2 meses atrás
Anvisa aprova novo medicamento para Alzheimer em fase inicial
A Anvisa aprovou o lecanemabe, medicamento indicado para o tratamento do Alzheimer em fase inicial no Brasil. Comercializado com o nome Leqembi pelas farmacêuticas Biogen e Eisai, o fármaco recebeu aval para uso em pacientes adultos com comprometimento cognitivo leve ou demência leve causada pela doença.

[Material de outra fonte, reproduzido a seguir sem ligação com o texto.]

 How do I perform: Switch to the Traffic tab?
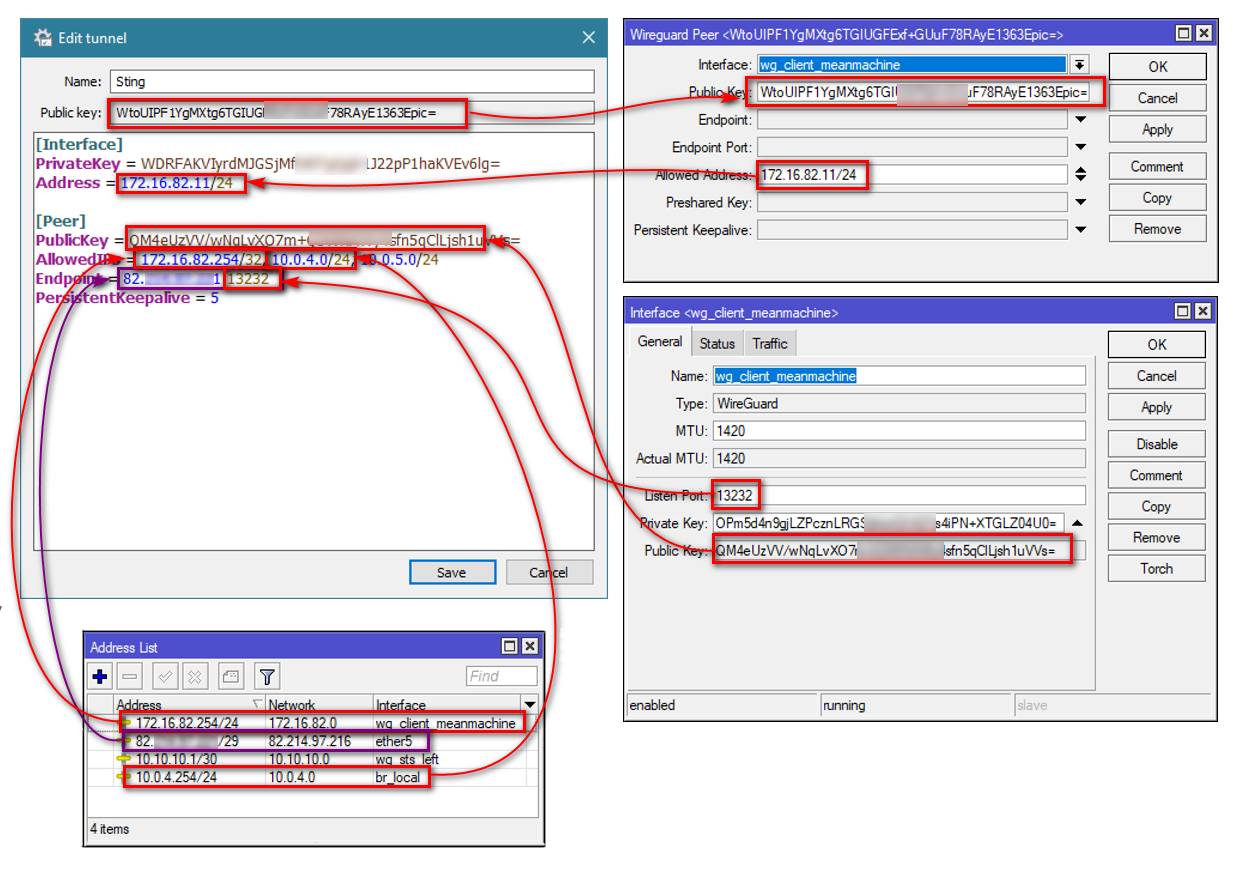coord(770,343)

O medicamento integra uma nova geração de anticorpos monoclonais que atuam diretamente sobre a proteína amiloide, associada ao desenvolvimento do Alzheimer. Embora não seja uma cura, o tratamento consegue retardar de forma modesta a progressão da perda cognitiva, sendo considerado um avanço científico relevante.
A autorização foi publicada no Diário Oficial da União no final de dezembro, mas ainda não há previsão para o lançamento do medicamento no mercado brasileiro. A definição de preço depende da Câmara de Regulação do Mercado de Medicamentos (CMED).
O uso do lecanemabe é restrito a pacientes que apresentem placas de proteína amiloide confirmadas por exames específicos. Além disso, pessoas com a mutação do gene APOE-e4 não são indicadas para o tratamento, devido ao maior risco de efeitos colaterais graves.
A administração é feita por infusão intravenosa, a cada duas semanas, em ambiente hospitalar e com acompanhamento médico especializado. Nos estudos clínicos, realizados ao longo de 18 meses, o medicamento reduziu em cerca de 27% o ritmo da perda cognitiva dos pacientes.
Apesar dos resultados apontarem benefício, o custo elevado é um dos principais obstáculos. Nos Estados Unidos, o tratamento anual custa aproximadamente US$ 26,5 mil. No Brasil, medicamentos semelhantes, como o donanemabe, já ultrapassam R$ 200 mil por ano.
Segundo o neurocientista Mychael Lourenço, professor da Universidade Federal do Rio de Janeiro (UFRJ), esses fármacos não devem ser incorporados ao Sistema Único de Saúde no curto prazo. Ele avalia que o alto custo, a indicação restrita e o fato de não curarem a doença dificultam um parecer favorável para inclusão no SUS.
Outro fator de preocupação são os efeitos adversos, que incluem dores de cabeça, reações à infusão, hemorragias e edemas cerebrais, alguns potencialmente graves. Por isso, a triagem clínica e o monitoramento constante são considerados essenciais durante o tratamento.
Mesmo com limitações, especialistas destacam que a aprovação do lecanemabe representa um avanço importante após anos sem novas opções terapêuticas para o Alzheimer. A expectativa é que esses medicamentos impulsionem o desenvolvimento de tratamentos mais eficazes e acessíveis no futuro.